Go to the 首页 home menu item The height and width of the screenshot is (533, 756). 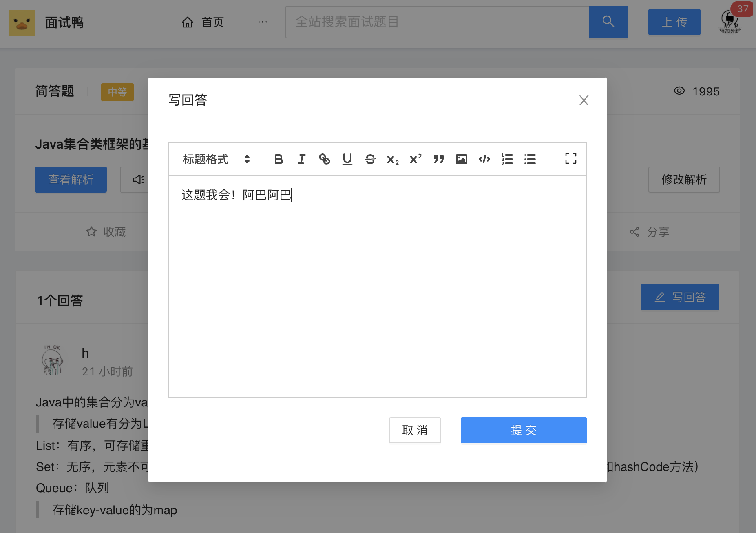203,22
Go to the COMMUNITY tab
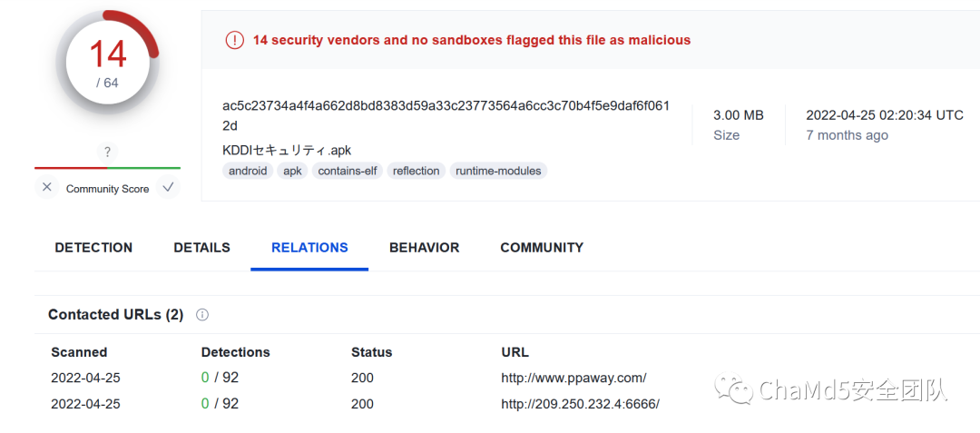 pos(542,248)
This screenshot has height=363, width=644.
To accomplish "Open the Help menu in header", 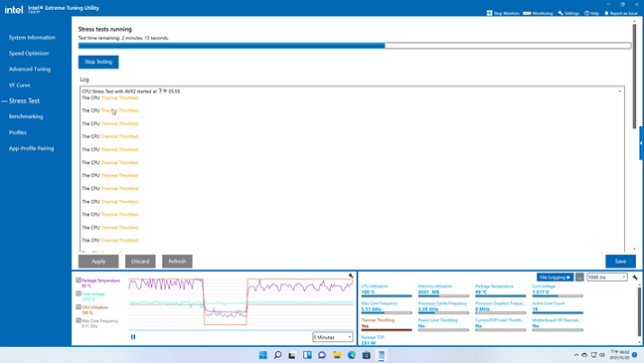I will tap(591, 13).
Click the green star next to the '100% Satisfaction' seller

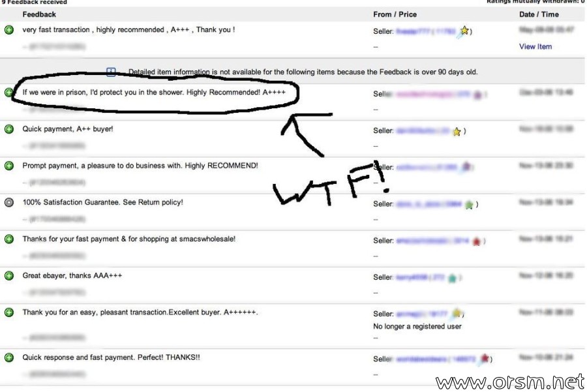click(469, 205)
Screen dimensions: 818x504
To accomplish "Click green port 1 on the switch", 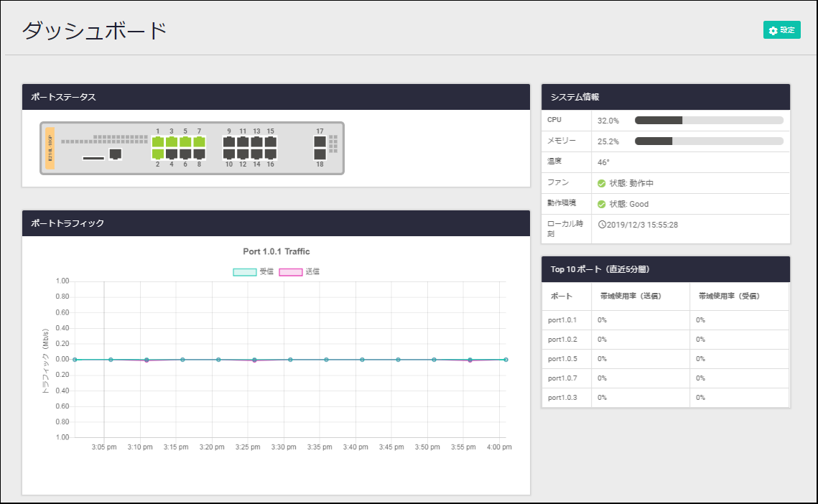I will [158, 142].
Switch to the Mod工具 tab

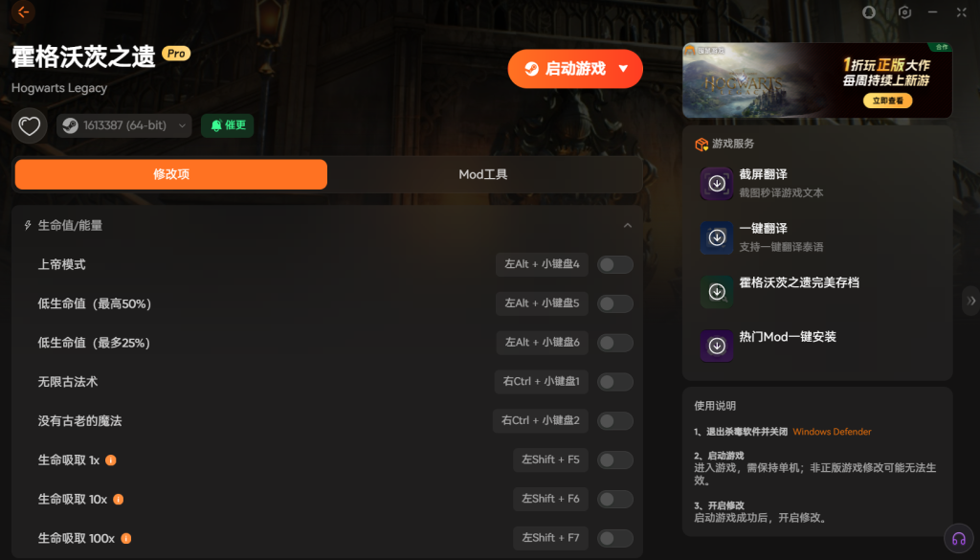click(483, 174)
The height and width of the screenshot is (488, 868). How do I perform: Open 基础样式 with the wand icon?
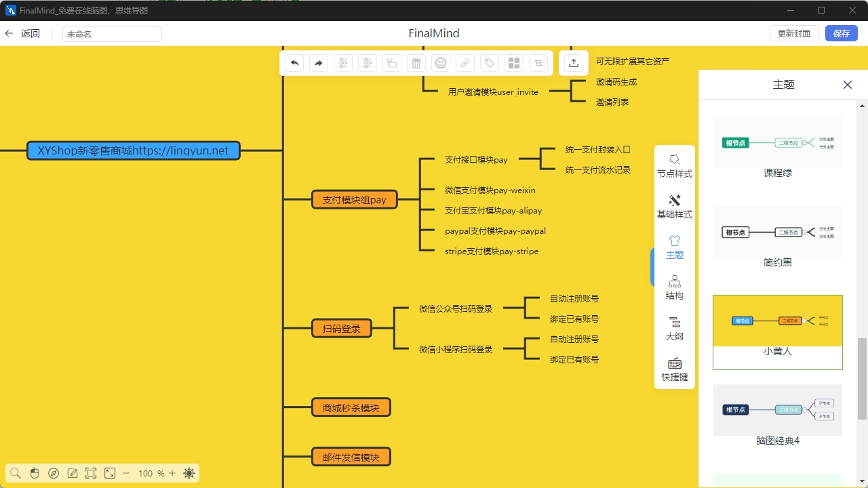[x=674, y=206]
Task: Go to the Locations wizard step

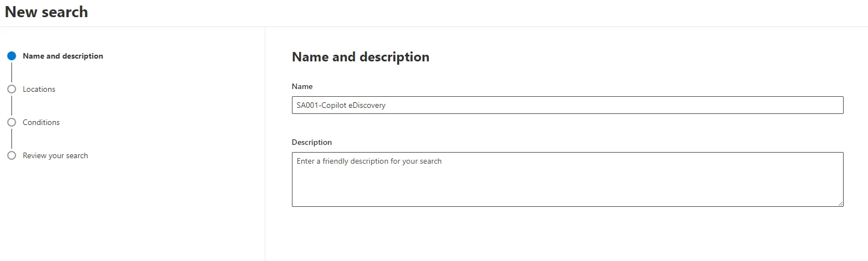Action: click(39, 89)
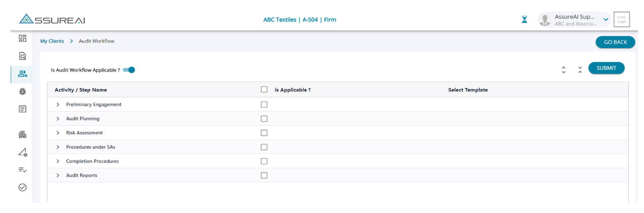
Task: Click the Firm Logo placeholder box
Action: tap(621, 19)
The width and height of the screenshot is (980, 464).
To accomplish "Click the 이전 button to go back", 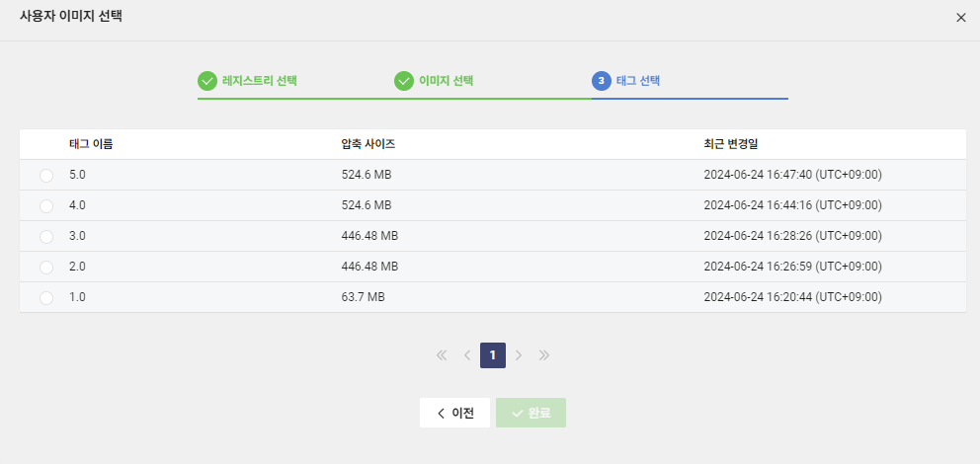I will point(454,414).
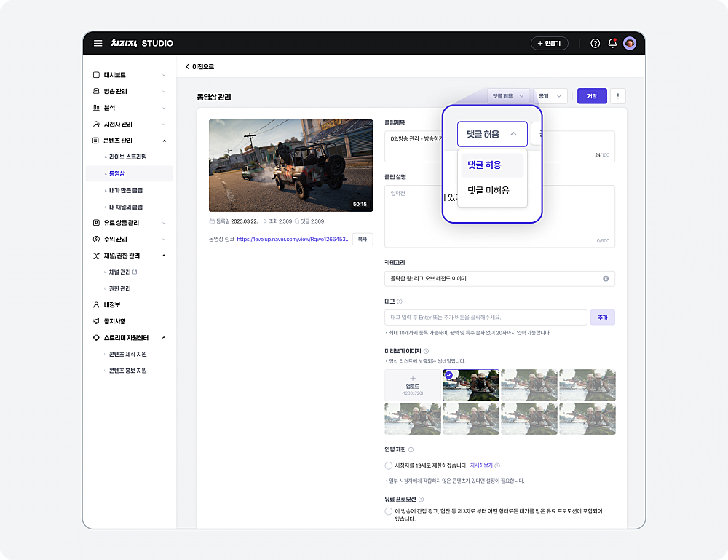Click the three-dot more options button

[618, 96]
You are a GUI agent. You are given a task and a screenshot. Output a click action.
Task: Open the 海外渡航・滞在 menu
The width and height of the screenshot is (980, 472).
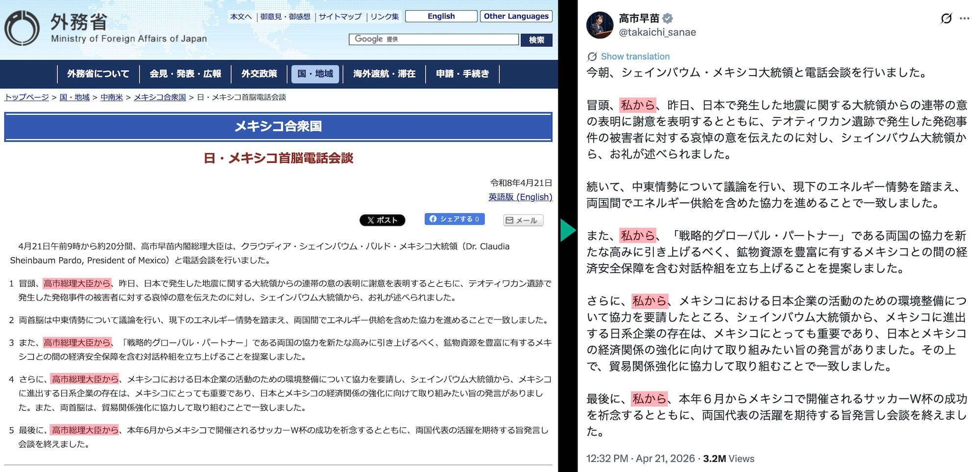point(384,74)

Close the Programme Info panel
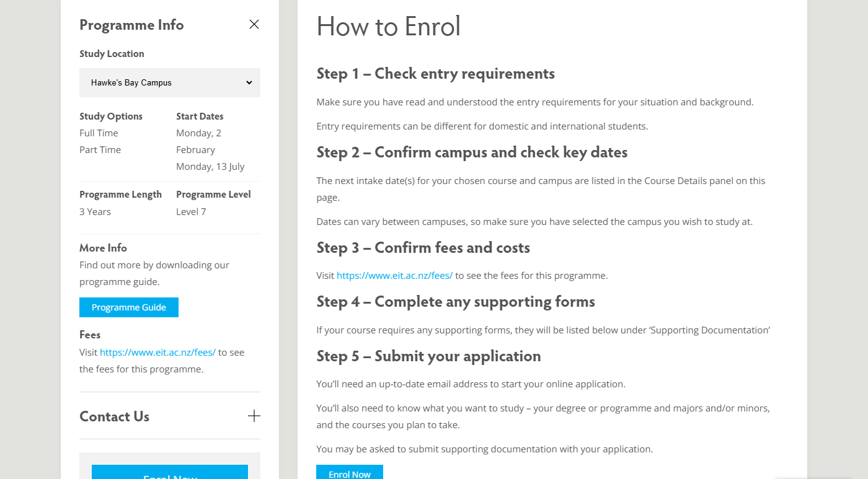(254, 24)
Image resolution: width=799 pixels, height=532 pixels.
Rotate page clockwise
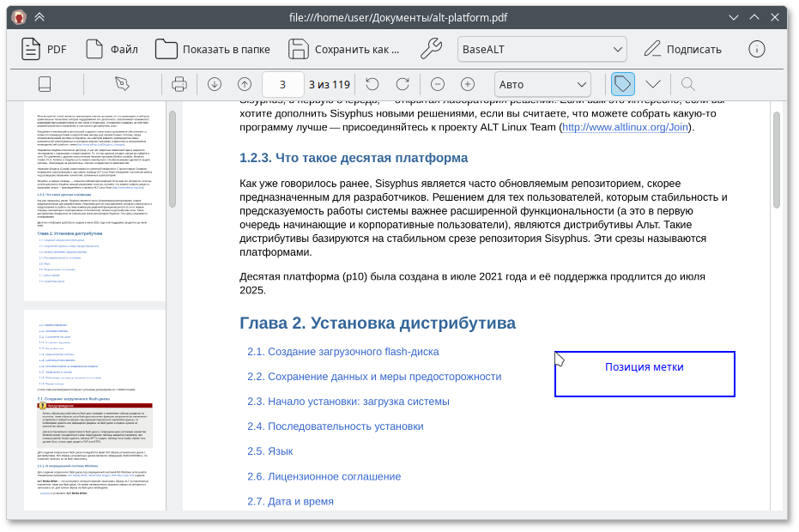click(x=402, y=84)
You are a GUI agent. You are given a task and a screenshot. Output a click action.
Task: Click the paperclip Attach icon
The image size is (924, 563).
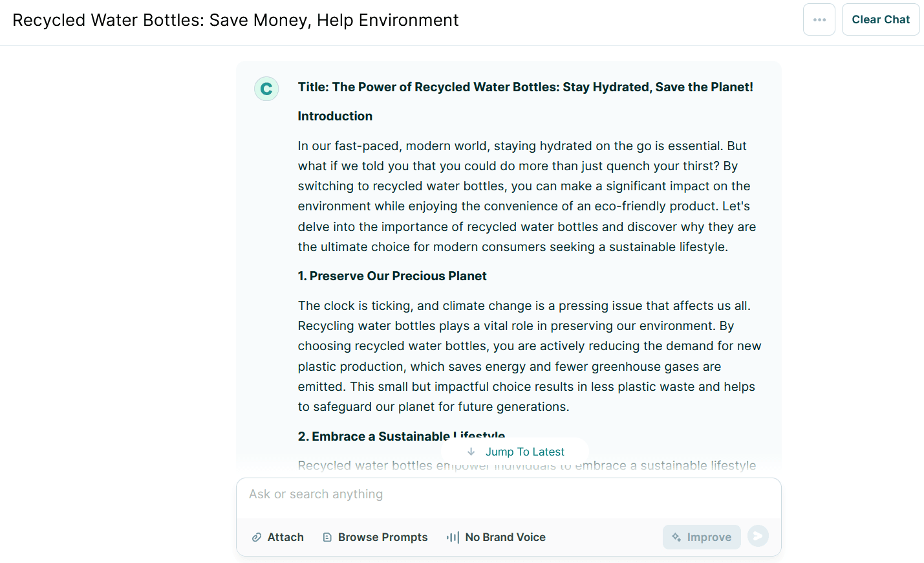coord(257,537)
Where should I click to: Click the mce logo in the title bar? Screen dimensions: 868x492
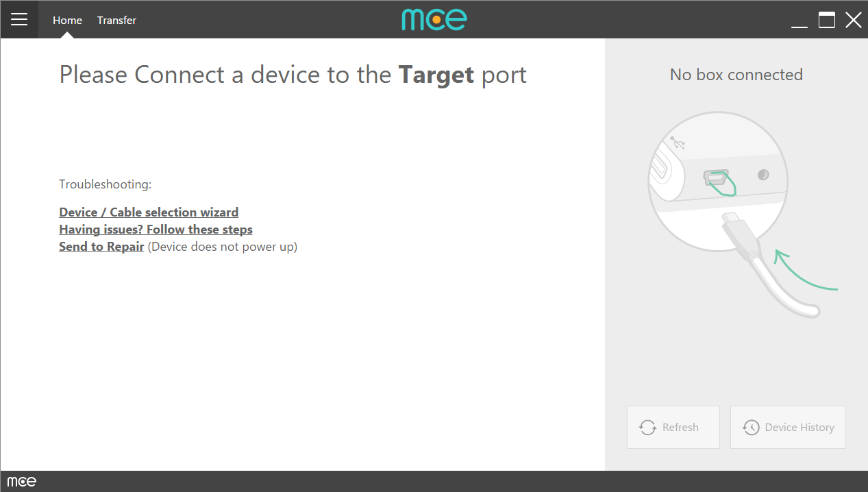(x=434, y=19)
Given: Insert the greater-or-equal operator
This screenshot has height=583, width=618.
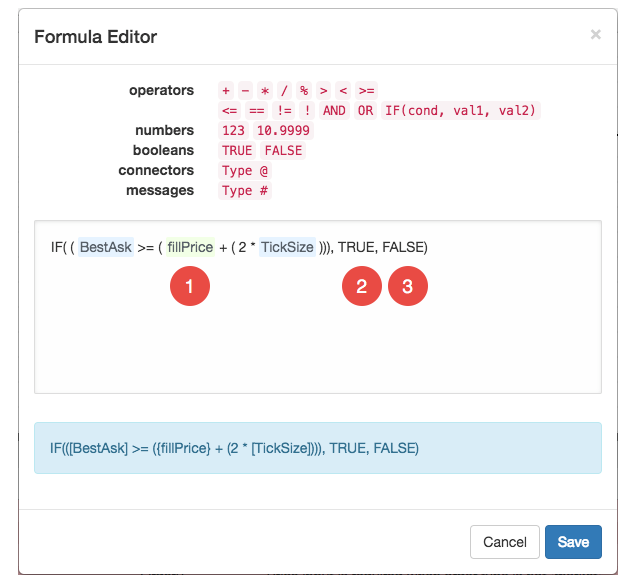Looking at the screenshot, I should (x=366, y=91).
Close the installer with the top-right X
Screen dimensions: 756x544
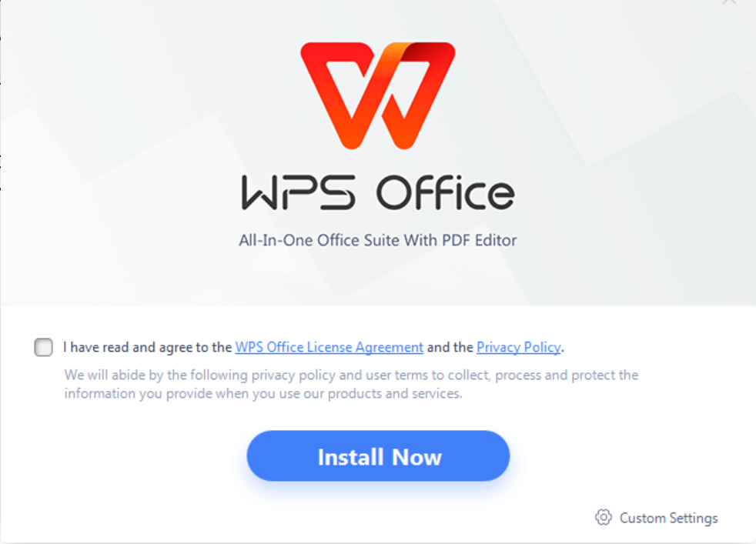click(x=729, y=2)
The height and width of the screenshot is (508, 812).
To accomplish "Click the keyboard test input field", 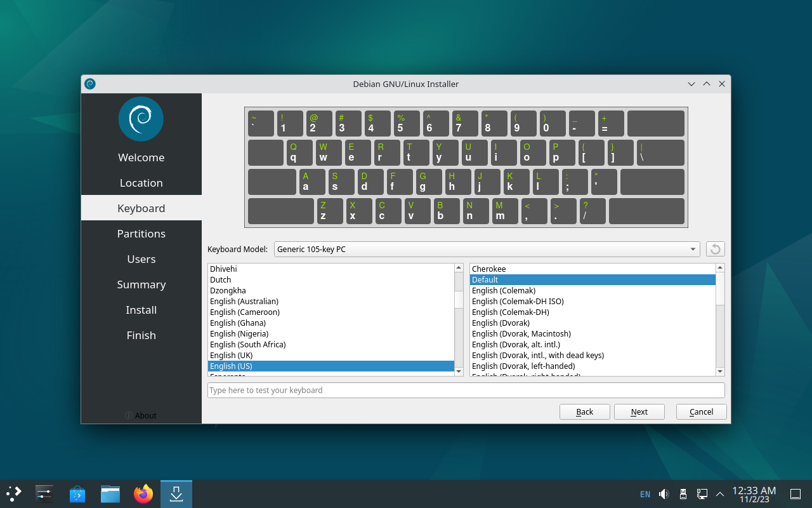I will pos(466,390).
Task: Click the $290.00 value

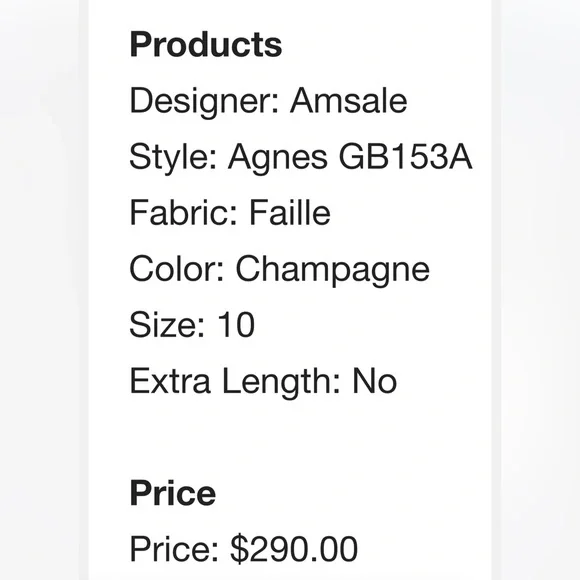Action: [294, 549]
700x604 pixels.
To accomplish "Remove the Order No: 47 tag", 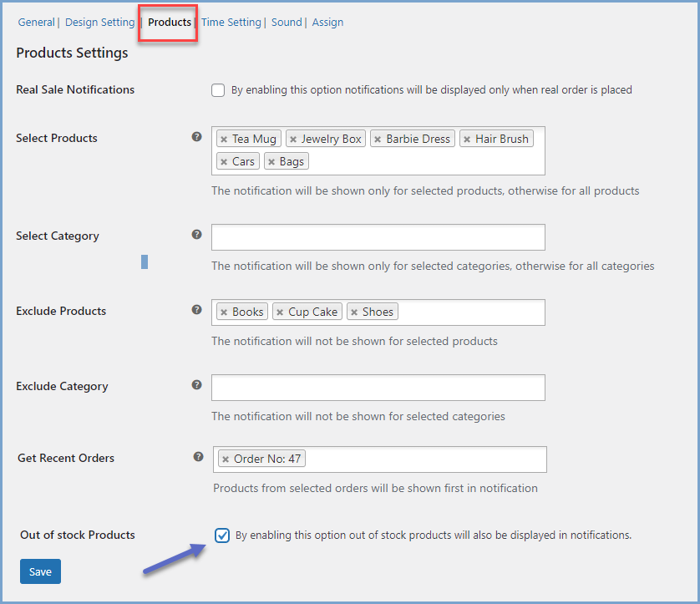I will coord(228,458).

------------------------------------

### Assignment
For the string "pixels", show each line of the listing where it appears.

### Solution to the exercise
Image resolution: width=799 pixels, height=532 pixels.
700x604 pixels.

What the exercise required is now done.